> Directions
Give back the records below verbatim, please, but without a single image.
[Start of section]
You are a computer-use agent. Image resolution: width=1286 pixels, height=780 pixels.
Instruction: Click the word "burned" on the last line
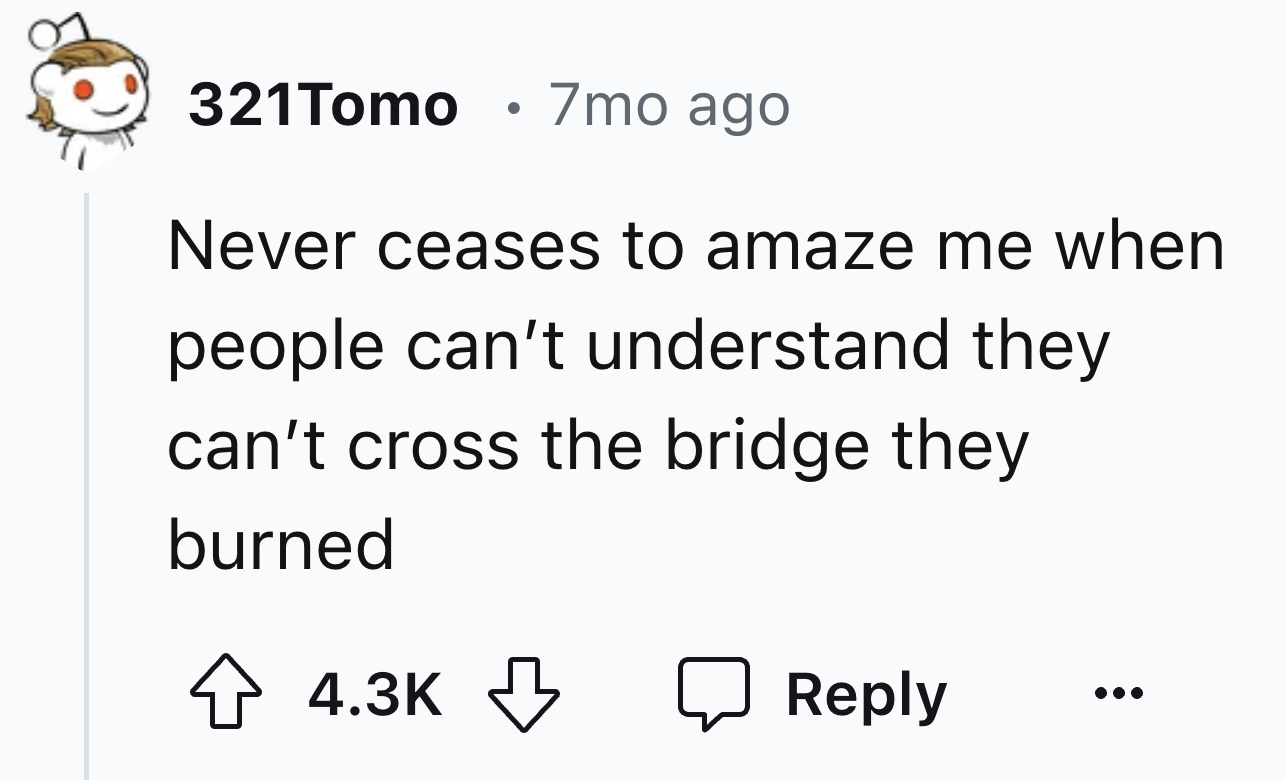tap(281, 544)
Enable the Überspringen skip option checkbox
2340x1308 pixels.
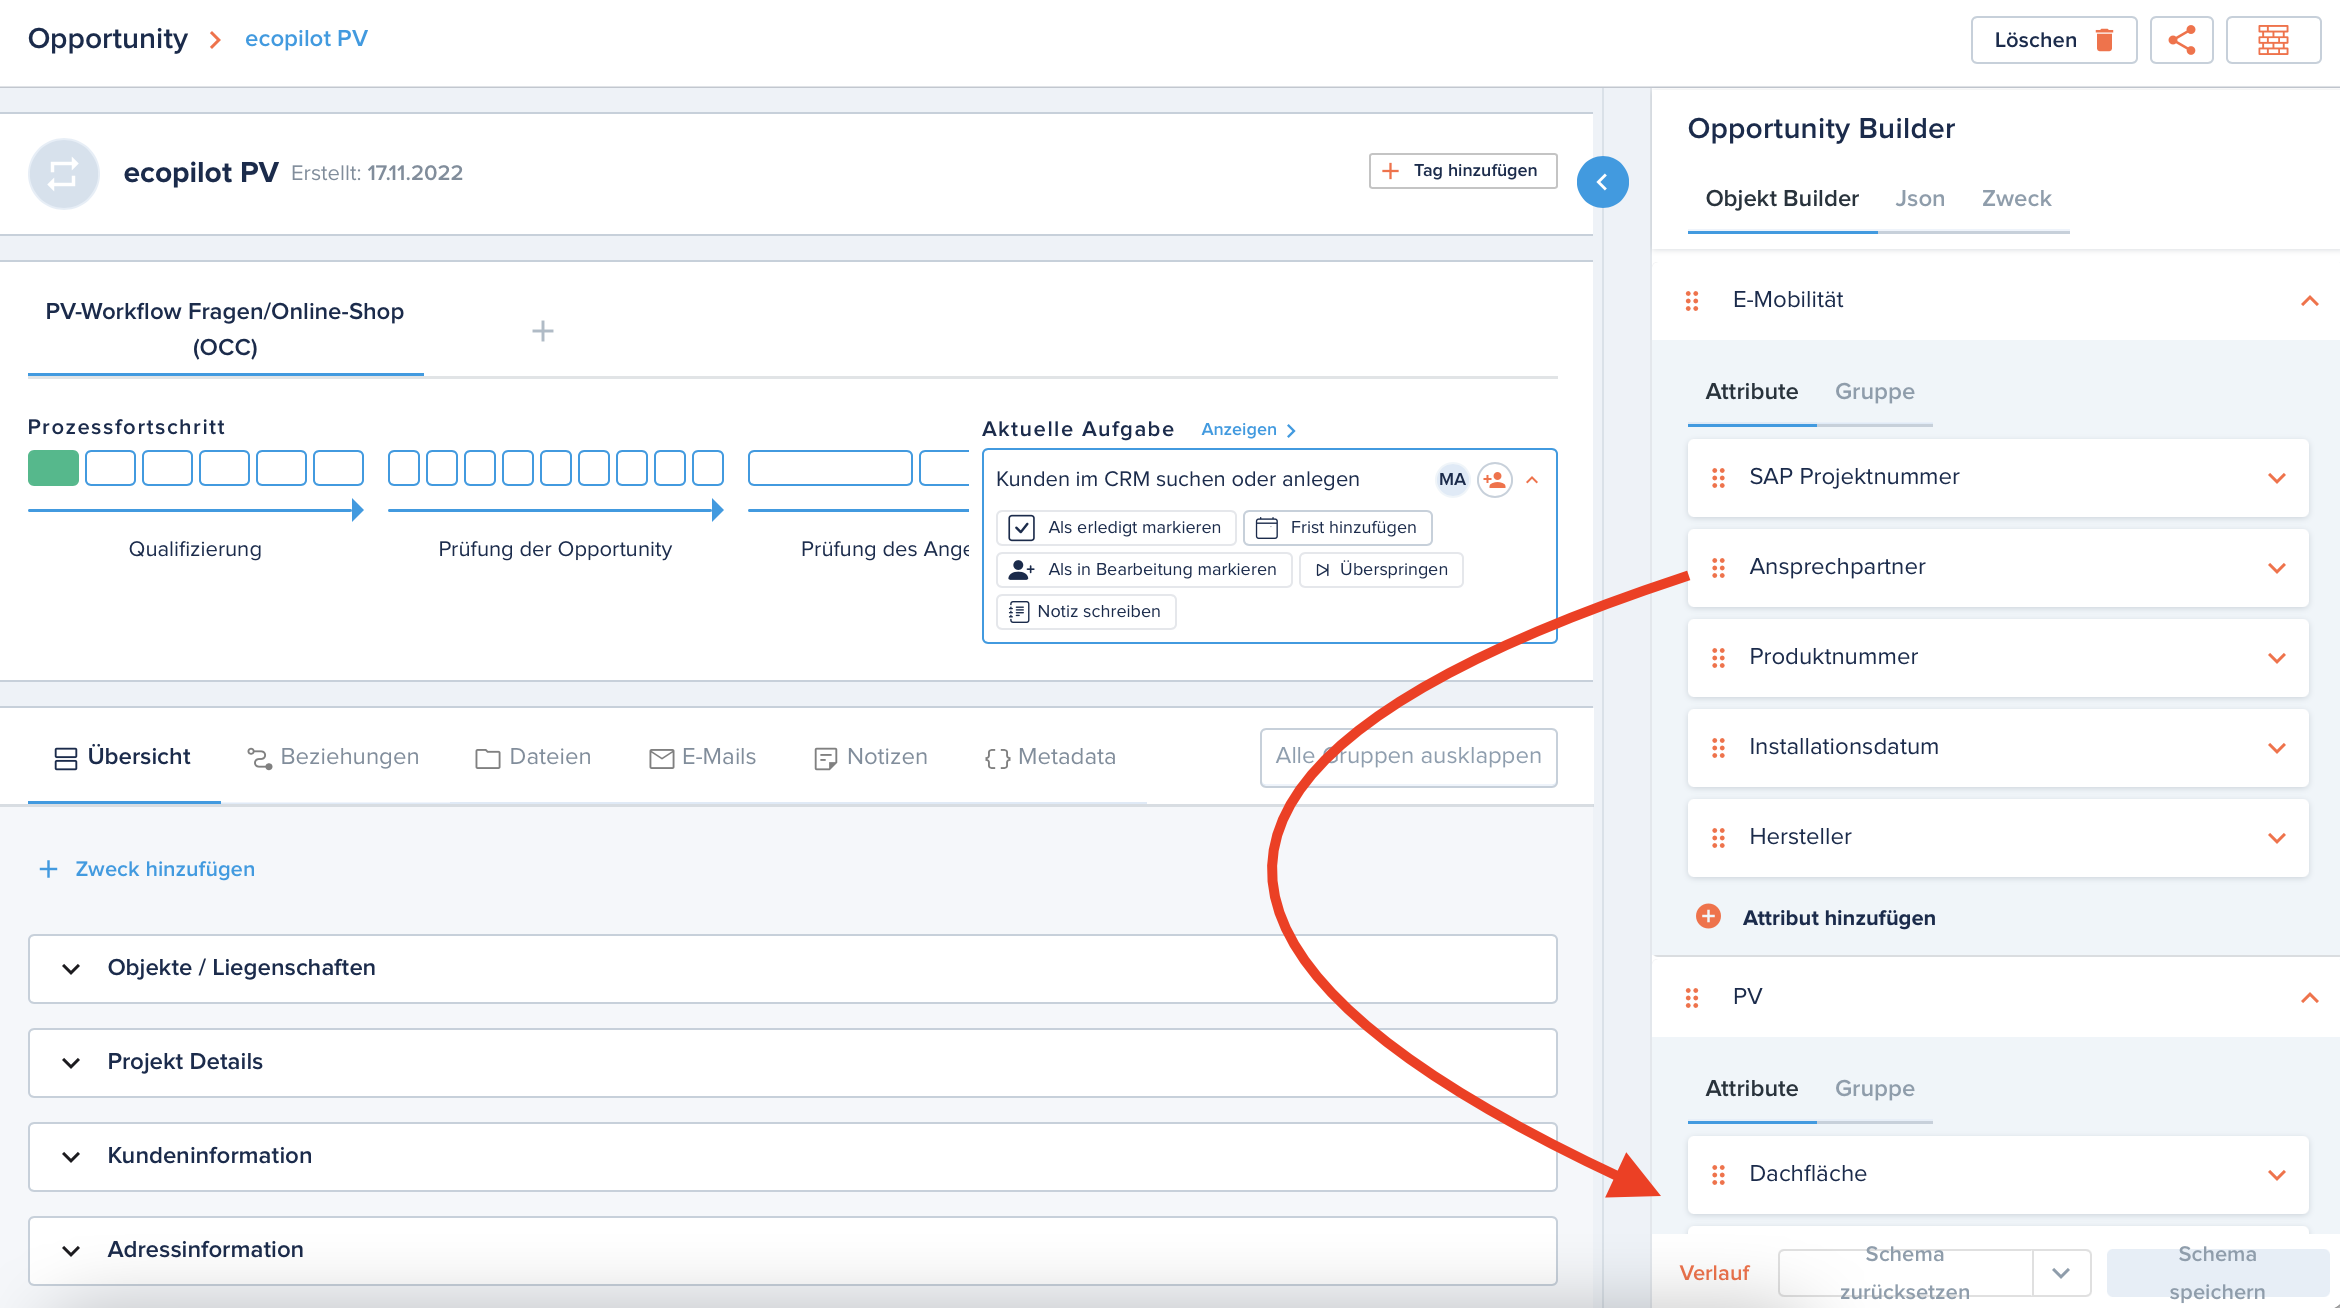click(x=1379, y=567)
[End of section]
> Written response
You are a computer-use agent. Image resolution: width=1286 pixels, height=780 pixels.
Instruction: Click the word "burned" on the last line
tap(281, 544)
Enable the Überspringen skip option checkbox
2340x1308 pixels.
click(x=1379, y=567)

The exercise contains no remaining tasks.